Une visite d’État de trois jours, où il est question de concilier transition énergétique et fission atomique.
C’est le message martelé par l’Élysée. Emmanuel Macron, en visite d’État en Inde à partir de ce vendredi 9 mars, a placé ce déplacement dans le prolongement de la COP21 et du One Planet Summit. Une diplomatie « Make Our Planet Great Again » à l’heure où les États-Unis de Donald Trump se tournent vers le charbon mais qui se heurte, comme en France, aux débats sans fin sur le rôle du nucléaire dans la lutte contre le réchauffement climatique.
Symbole de ce volontarisme, le président de la République co-présidera samedi 10 mars le premier sommet de l’Alliance solaire internationale (Asi). Issue de la COP21, cette coalition portée par l’Inde et la France affiche l’ambition d’augmenter significativement la production d’électricité solaire dans les 121 pays situés entre les tropiques du Cancer et du Capricorne.

**Entrées répertoriées**
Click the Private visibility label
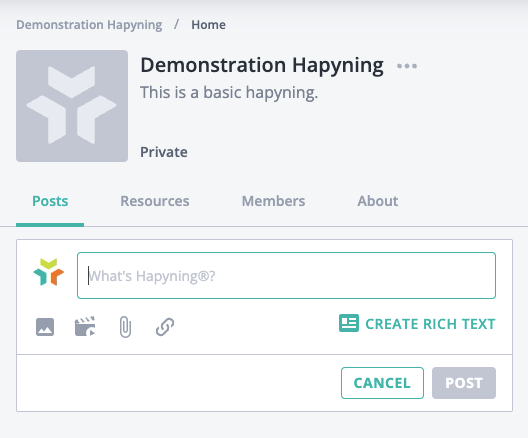528x438 pixels. pyautogui.click(x=164, y=152)
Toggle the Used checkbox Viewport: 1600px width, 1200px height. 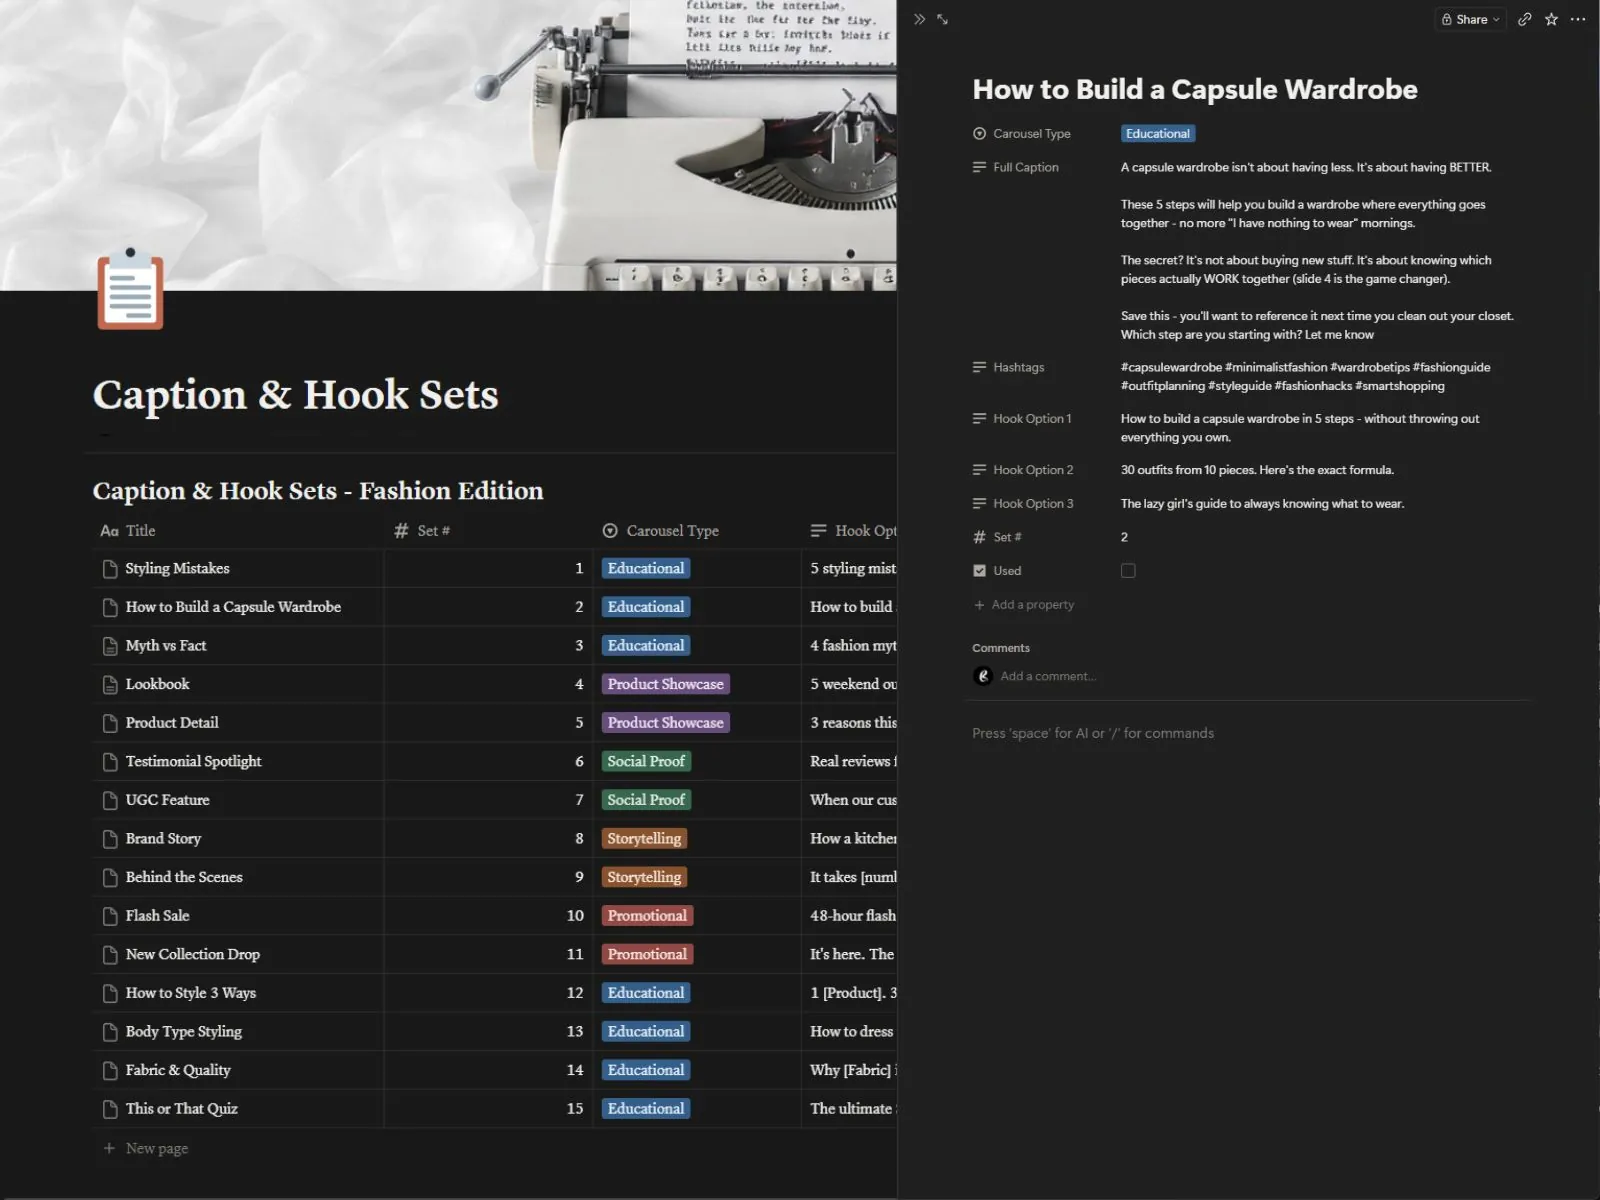(1128, 571)
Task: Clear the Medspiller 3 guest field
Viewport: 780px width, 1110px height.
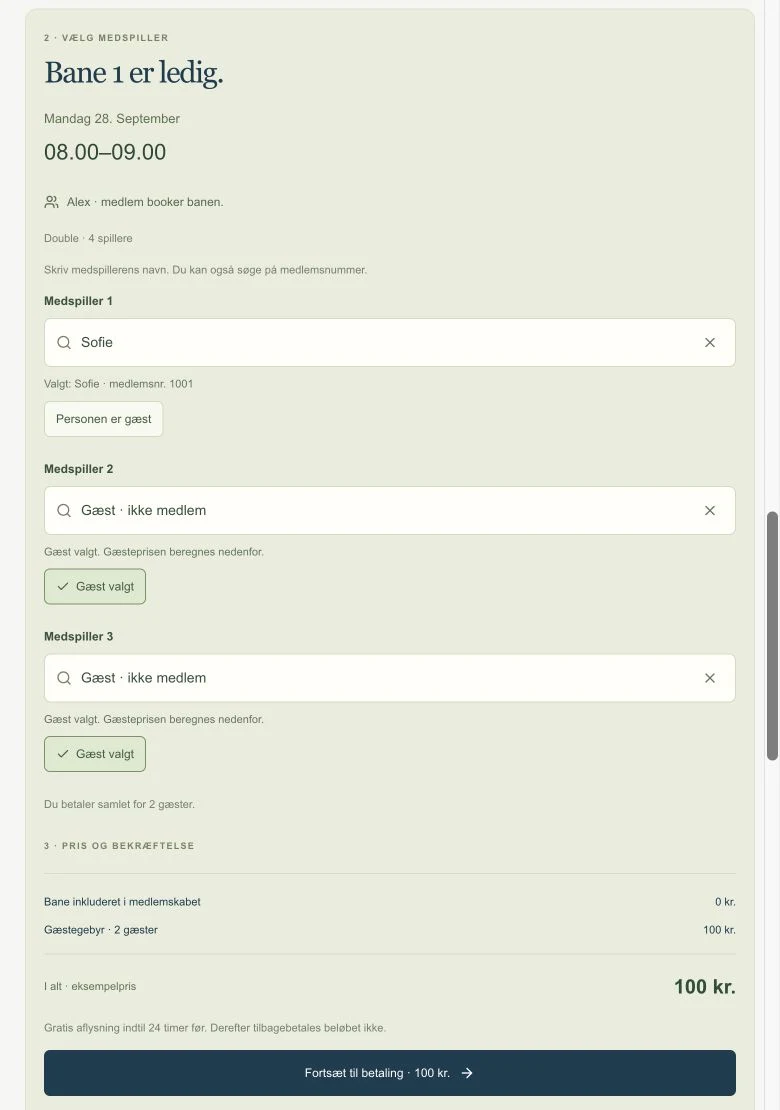Action: pos(709,678)
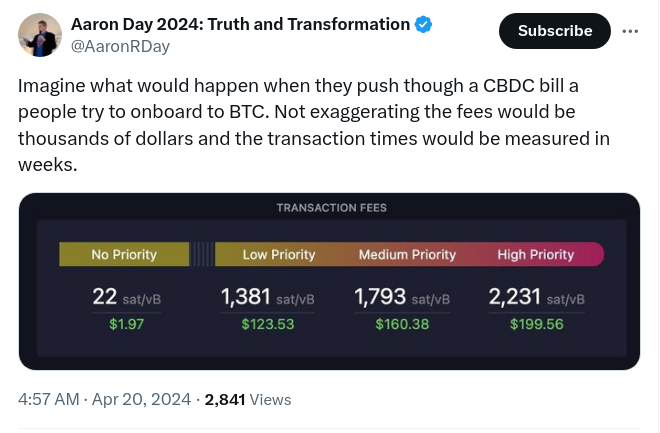The image size is (660, 433).
Task: Click the Subscribe button
Action: coord(555,31)
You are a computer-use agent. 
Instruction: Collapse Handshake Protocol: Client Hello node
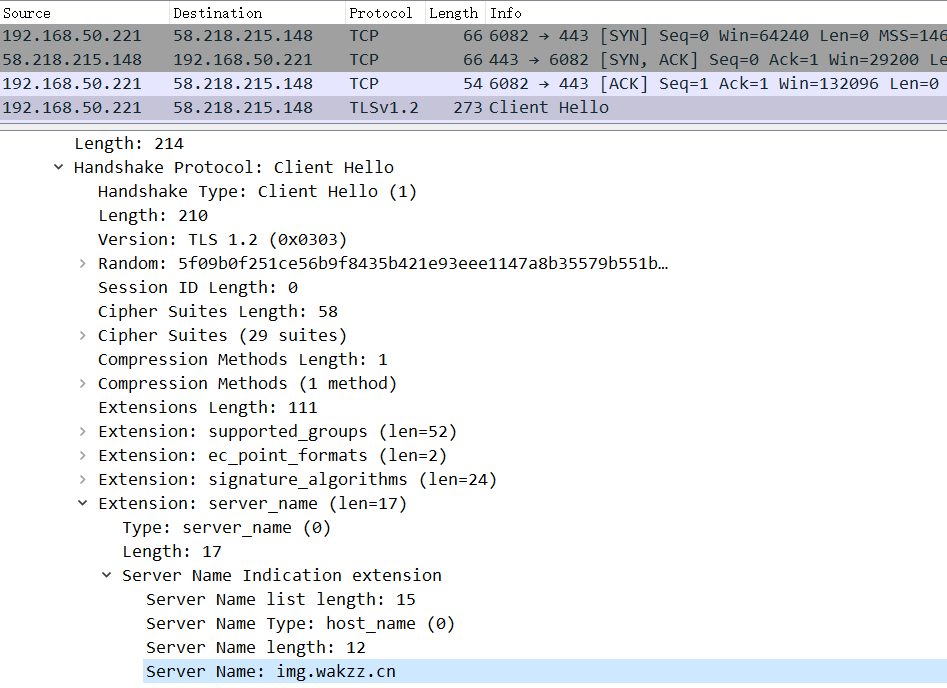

**Consigne**
Reproduisez en entier, sans aucune modification, le texte source sur la visite d'État d'Emmanuel Macron en Inde.

**Résultat attendu**
Une visite d’État de trois jours, où il est question de concilier transition énergétique et fission atomique.
C’est le message martelé par l’Élysée. Emmanuel Macron, en visite d’État en Inde à partir de ce vendredi 9 mars, a placé ce déplacement dans le prolongement de la COP21 et du One Planet Summit. Une diplomatie « Make Our Planet Great Again » à l’heure où les États-Unis de Donald Trump se tournent vers le charbon mais qui se heurte, comme en France, aux débats sans fin sur le rôle du nucléaire dans la lutte contre le réchauffement climatique.
Symbole de ce volontarisme, le président de la République co-présidera samedi 10 mars le premier sommet de l’Alliance solaire internationale (Asi). Issue de la COP21, cette coalition portée par l’Inde et la France affiche l’ambition d’augmenter significativement la production d’électricité solaire dans les 121 pays situés entre les tropiques du Cancer et du Capricorne.